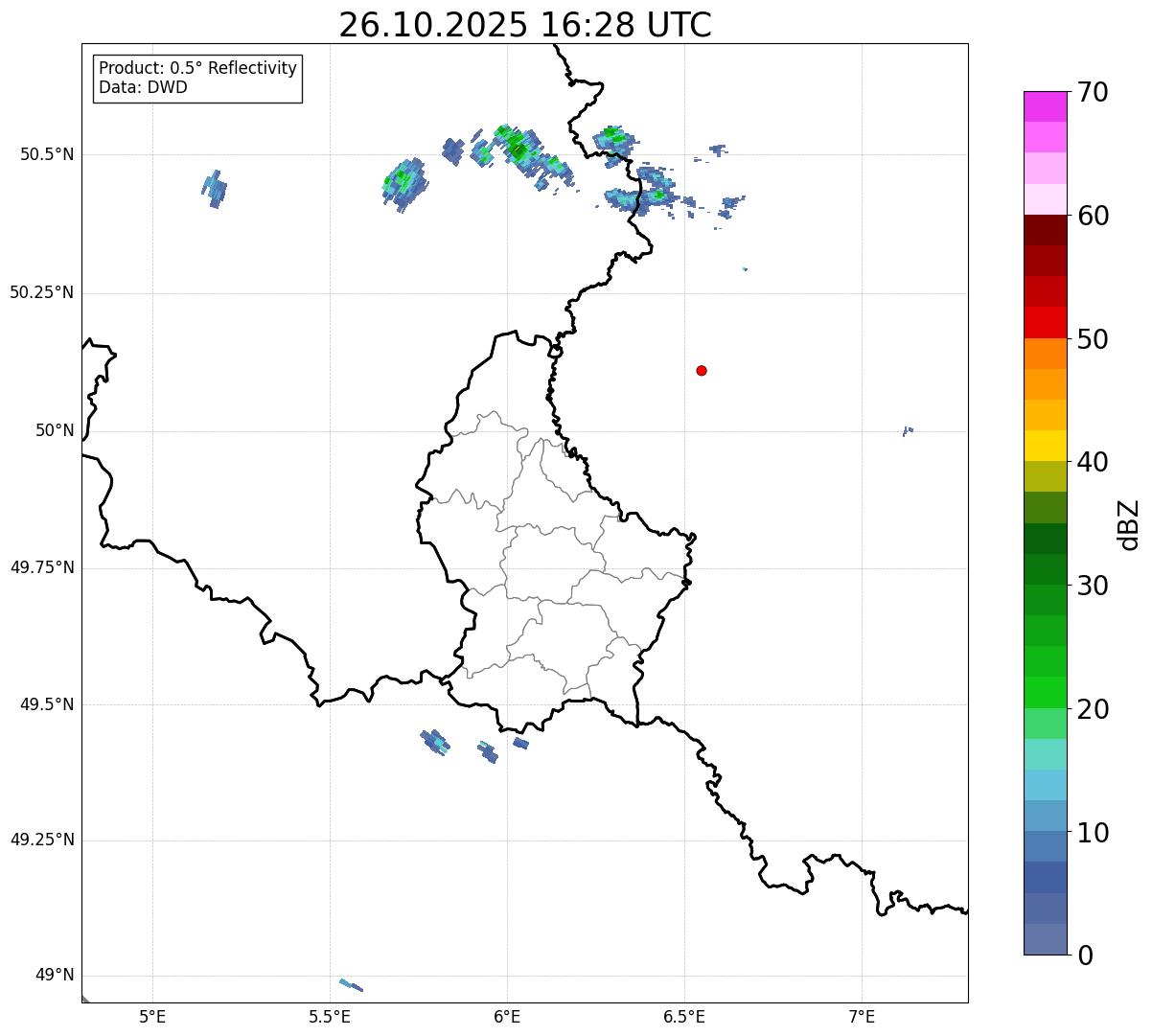Pick the magenta swatch at the colorbar top

[x=1045, y=106]
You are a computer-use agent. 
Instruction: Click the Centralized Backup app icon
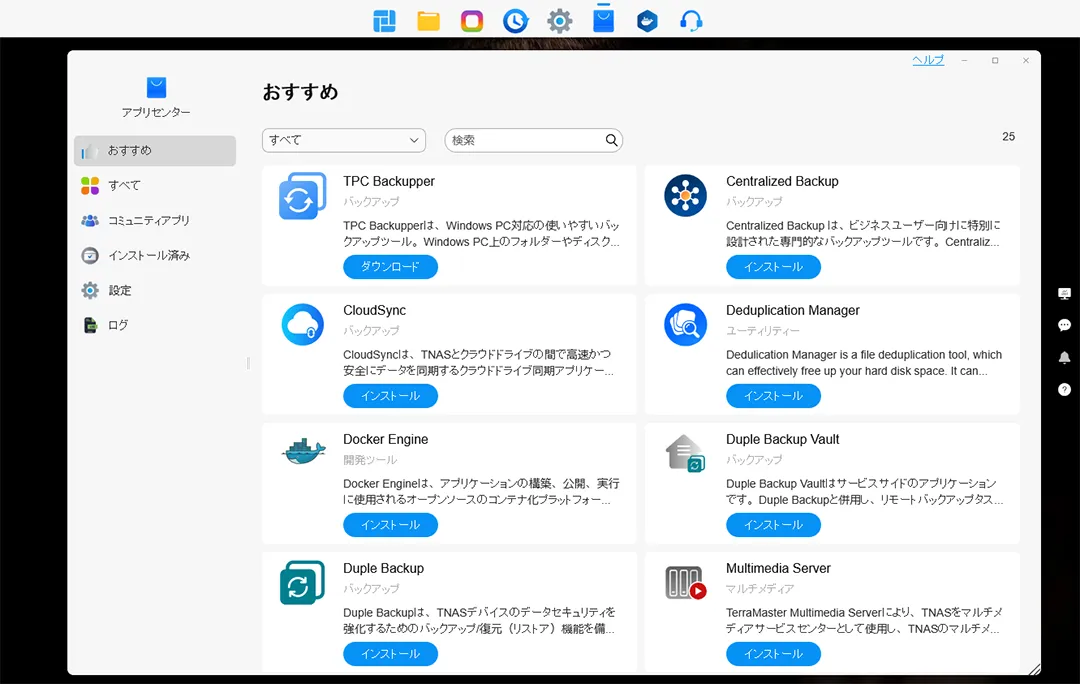[x=685, y=196]
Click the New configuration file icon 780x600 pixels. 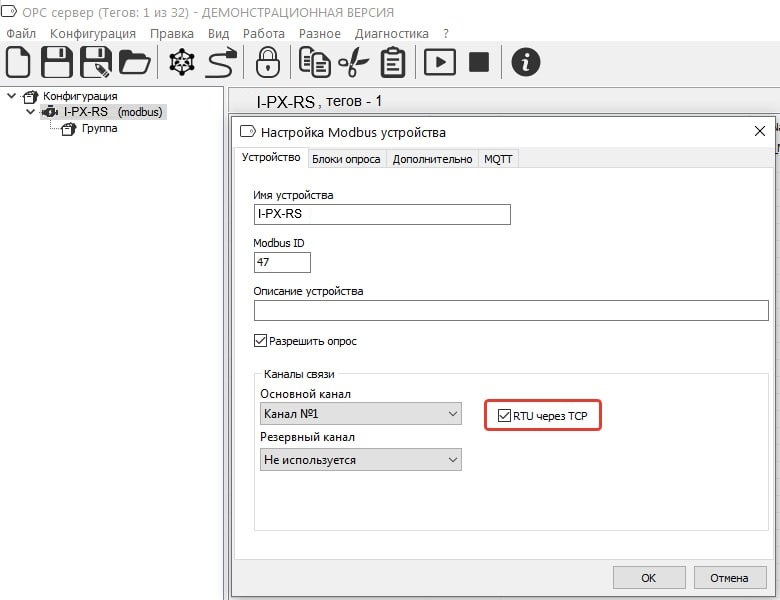(x=19, y=62)
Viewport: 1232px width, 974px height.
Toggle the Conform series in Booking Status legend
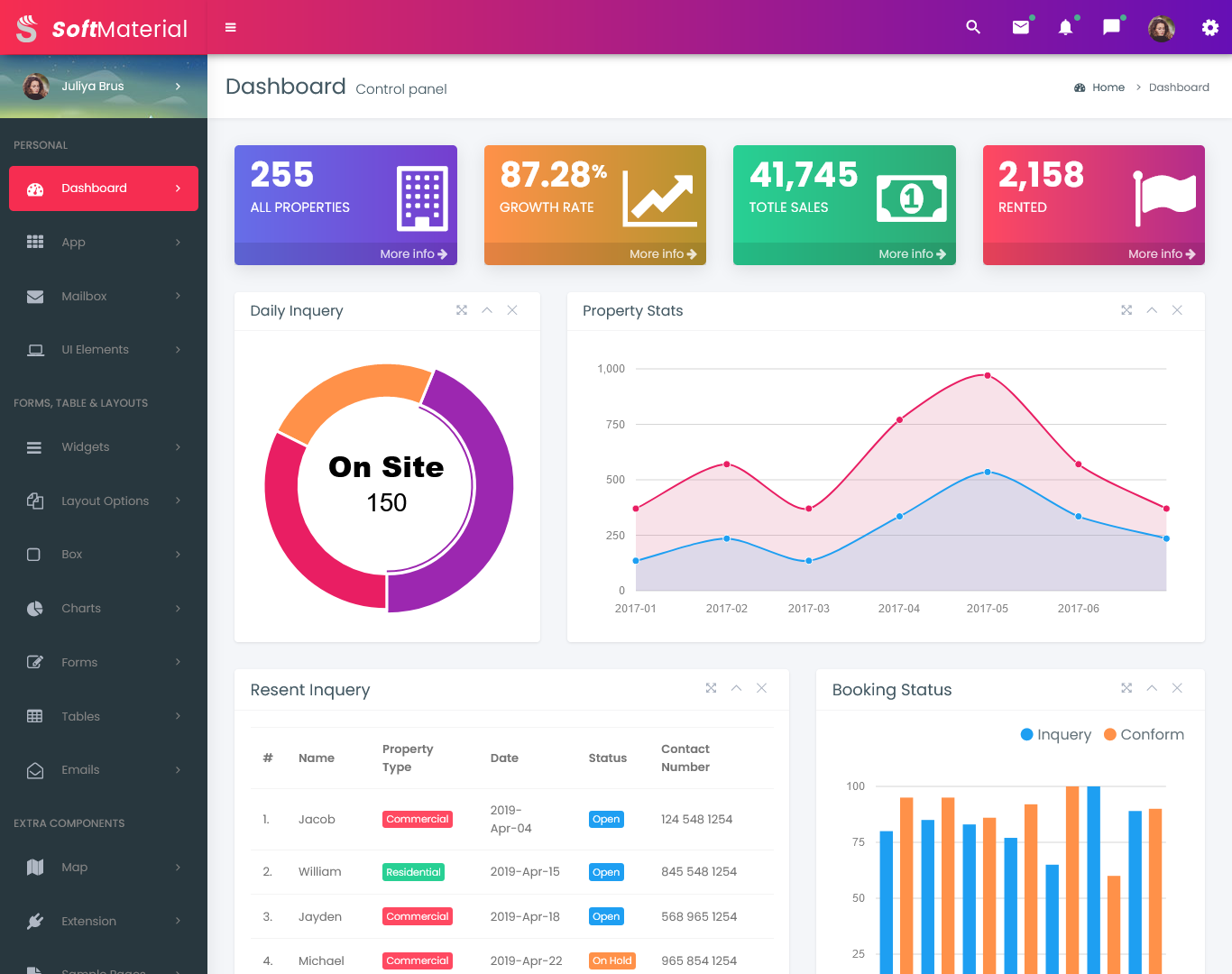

++++++

| TASK REQUIREMENTS |
Reproduce exactly the lines from the one containing "Viewport: 1232px width, 974px height." through the last line of the records, both included, leaving out every picture.

| EXERCISE RESULT |
Viewport: 1232px width, 974px height.
Toggle the Conform series in Booking Status legend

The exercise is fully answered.